RECORDS TO PROCESS Block Start

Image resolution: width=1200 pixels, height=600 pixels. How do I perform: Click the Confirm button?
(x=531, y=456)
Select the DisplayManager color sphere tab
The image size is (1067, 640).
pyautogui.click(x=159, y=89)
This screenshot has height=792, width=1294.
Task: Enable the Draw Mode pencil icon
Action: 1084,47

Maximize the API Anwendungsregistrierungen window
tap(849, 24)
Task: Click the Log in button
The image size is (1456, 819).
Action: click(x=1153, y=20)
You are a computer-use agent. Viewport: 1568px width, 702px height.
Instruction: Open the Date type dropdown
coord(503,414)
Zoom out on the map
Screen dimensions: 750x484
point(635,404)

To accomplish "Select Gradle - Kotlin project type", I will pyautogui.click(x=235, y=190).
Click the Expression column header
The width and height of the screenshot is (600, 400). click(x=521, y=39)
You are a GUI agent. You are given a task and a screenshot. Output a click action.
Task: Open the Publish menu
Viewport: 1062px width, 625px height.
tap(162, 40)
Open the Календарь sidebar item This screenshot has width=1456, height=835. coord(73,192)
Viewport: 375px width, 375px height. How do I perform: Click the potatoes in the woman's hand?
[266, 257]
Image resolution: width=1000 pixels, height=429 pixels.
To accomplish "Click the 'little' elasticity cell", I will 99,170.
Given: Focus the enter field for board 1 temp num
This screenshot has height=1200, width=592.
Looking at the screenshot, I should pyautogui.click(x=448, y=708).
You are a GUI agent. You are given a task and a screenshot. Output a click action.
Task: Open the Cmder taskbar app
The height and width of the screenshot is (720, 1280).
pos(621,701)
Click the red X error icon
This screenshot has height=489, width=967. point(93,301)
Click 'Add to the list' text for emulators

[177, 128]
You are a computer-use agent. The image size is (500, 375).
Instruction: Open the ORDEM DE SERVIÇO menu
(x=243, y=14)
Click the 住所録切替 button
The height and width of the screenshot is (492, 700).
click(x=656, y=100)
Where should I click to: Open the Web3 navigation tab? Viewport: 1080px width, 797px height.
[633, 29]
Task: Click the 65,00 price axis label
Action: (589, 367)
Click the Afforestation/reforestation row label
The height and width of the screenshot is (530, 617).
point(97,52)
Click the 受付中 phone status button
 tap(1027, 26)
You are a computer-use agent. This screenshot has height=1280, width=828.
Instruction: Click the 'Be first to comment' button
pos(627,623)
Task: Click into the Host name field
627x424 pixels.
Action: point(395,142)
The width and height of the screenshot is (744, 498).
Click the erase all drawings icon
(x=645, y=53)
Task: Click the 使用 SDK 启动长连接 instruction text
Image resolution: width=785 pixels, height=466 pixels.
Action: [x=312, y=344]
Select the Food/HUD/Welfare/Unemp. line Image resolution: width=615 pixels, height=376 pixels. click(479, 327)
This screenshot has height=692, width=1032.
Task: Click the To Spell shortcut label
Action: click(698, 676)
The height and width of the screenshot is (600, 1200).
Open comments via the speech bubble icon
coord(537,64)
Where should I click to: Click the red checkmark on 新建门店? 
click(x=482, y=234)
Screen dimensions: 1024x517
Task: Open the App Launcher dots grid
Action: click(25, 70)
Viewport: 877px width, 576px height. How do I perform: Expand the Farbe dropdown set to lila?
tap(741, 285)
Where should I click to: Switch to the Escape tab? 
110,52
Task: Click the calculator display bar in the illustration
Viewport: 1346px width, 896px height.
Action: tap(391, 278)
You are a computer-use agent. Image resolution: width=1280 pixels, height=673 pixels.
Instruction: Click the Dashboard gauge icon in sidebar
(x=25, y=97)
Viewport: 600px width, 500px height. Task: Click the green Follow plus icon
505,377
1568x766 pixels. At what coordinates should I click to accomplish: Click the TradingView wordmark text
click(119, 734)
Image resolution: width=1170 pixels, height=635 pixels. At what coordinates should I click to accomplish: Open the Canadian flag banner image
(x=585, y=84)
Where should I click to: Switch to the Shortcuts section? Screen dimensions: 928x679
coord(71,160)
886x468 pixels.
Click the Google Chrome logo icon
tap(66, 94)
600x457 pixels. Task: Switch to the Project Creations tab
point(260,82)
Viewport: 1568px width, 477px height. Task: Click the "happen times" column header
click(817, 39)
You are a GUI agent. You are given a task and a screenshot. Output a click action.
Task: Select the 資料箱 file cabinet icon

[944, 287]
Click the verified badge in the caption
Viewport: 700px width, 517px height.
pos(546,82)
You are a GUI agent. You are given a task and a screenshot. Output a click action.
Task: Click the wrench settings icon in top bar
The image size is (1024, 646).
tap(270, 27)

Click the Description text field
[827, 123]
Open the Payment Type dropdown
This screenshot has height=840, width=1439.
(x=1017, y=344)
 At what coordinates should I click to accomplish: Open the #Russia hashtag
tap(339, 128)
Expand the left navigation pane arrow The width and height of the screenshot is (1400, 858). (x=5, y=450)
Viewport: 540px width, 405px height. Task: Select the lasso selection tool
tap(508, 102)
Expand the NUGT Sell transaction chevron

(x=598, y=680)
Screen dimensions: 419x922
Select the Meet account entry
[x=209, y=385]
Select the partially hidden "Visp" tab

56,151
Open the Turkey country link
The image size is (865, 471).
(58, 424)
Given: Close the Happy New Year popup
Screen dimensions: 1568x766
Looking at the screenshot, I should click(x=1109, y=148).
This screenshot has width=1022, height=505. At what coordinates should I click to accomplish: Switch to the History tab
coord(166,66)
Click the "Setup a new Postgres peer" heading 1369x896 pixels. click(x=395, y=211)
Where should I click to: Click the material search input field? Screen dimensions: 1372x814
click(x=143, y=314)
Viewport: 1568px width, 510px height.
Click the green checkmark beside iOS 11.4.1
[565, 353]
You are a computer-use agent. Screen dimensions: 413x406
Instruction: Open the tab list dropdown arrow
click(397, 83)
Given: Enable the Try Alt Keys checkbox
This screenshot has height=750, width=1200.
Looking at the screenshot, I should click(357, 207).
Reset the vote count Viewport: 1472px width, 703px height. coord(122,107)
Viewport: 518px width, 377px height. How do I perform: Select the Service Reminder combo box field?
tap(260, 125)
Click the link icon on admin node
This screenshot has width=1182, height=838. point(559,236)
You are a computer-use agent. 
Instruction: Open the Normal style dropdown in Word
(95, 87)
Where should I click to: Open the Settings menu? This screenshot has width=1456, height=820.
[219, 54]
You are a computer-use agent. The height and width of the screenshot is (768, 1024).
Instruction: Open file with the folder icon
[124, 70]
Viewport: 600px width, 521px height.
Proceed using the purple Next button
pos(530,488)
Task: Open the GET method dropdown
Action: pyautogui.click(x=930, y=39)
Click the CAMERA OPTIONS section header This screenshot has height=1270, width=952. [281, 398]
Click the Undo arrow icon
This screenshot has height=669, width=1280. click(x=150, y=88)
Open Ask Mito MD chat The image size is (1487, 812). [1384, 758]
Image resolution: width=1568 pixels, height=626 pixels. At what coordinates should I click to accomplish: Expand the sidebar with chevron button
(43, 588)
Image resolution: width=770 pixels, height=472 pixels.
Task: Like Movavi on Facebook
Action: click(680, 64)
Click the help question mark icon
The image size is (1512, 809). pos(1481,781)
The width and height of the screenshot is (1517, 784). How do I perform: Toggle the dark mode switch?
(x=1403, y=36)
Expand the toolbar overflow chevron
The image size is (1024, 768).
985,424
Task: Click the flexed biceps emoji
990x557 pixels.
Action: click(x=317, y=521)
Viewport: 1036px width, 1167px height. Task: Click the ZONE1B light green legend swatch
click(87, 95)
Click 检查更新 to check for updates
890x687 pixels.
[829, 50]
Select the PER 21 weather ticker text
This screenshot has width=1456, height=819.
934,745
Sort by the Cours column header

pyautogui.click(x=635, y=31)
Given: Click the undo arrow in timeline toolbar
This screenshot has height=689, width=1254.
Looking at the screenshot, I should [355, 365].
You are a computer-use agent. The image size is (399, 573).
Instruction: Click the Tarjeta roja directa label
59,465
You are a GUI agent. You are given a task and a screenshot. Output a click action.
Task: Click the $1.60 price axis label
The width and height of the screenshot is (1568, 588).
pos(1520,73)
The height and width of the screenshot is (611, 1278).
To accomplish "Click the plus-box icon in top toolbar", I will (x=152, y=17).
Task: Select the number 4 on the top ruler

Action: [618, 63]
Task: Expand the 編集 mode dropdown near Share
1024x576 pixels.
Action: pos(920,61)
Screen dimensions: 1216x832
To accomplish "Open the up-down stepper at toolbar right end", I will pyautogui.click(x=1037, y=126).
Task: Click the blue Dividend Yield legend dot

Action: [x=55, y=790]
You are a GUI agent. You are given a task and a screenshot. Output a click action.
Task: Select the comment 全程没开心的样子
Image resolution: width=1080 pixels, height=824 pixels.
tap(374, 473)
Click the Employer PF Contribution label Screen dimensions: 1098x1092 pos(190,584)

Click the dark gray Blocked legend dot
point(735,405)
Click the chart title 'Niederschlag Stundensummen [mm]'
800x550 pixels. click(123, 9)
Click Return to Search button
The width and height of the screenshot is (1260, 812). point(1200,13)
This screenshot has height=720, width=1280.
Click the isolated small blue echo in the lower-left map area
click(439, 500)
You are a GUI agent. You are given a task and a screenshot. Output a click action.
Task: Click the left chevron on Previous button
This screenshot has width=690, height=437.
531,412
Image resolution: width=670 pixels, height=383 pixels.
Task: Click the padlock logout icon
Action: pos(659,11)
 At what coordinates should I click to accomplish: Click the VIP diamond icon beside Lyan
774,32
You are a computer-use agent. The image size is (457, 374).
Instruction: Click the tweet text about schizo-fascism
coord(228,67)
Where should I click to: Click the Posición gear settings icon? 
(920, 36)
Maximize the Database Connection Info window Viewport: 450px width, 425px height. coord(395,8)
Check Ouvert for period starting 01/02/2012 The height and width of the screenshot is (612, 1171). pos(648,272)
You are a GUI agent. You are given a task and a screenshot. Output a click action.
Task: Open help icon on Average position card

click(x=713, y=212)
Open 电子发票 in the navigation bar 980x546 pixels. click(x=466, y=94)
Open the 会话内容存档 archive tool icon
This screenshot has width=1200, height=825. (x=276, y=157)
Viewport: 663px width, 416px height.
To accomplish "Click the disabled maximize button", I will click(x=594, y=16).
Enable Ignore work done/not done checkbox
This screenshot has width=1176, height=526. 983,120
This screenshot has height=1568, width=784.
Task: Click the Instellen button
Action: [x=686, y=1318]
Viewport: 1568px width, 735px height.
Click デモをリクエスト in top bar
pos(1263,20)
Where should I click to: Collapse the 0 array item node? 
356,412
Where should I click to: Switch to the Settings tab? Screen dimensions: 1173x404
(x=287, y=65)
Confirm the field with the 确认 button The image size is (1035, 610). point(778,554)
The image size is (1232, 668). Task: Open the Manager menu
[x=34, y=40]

RECORDS TO PROCESS Block End

**EXERCISE INSTRUCTIONS**. Beginning with the line that holds "Open 电子发票 in" and ending with the last line of the material, output each line exactly and nothing beyond them.

**EXERCISE RESULT**.
Open 电子发票 in the navigation bar 980x546 pixels. click(x=466, y=94)
Open the 会话内容存档 archive tool icon
This screenshot has width=1200, height=825. (x=276, y=157)
Viewport: 663px width, 416px height.
To accomplish "Click the disabled maximize button", I will click(x=594, y=16).
Enable Ignore work done/not done checkbox
This screenshot has width=1176, height=526. 983,120
This screenshot has height=1568, width=784.
Task: Click the Instellen button
Action: [x=686, y=1318]
Viewport: 1568px width, 735px height.
Click デモをリクエスト in top bar
pos(1263,20)
Where should I click to: Collapse the 0 array item node? 
356,412
Where should I click to: Switch to the Settings tab? Screen dimensions: 1173x404
(x=287, y=65)
Confirm the field with the 确认 button The image size is (1035, 610). point(778,554)
The image size is (1232, 668). Task: Open the Manager menu
[x=34, y=40]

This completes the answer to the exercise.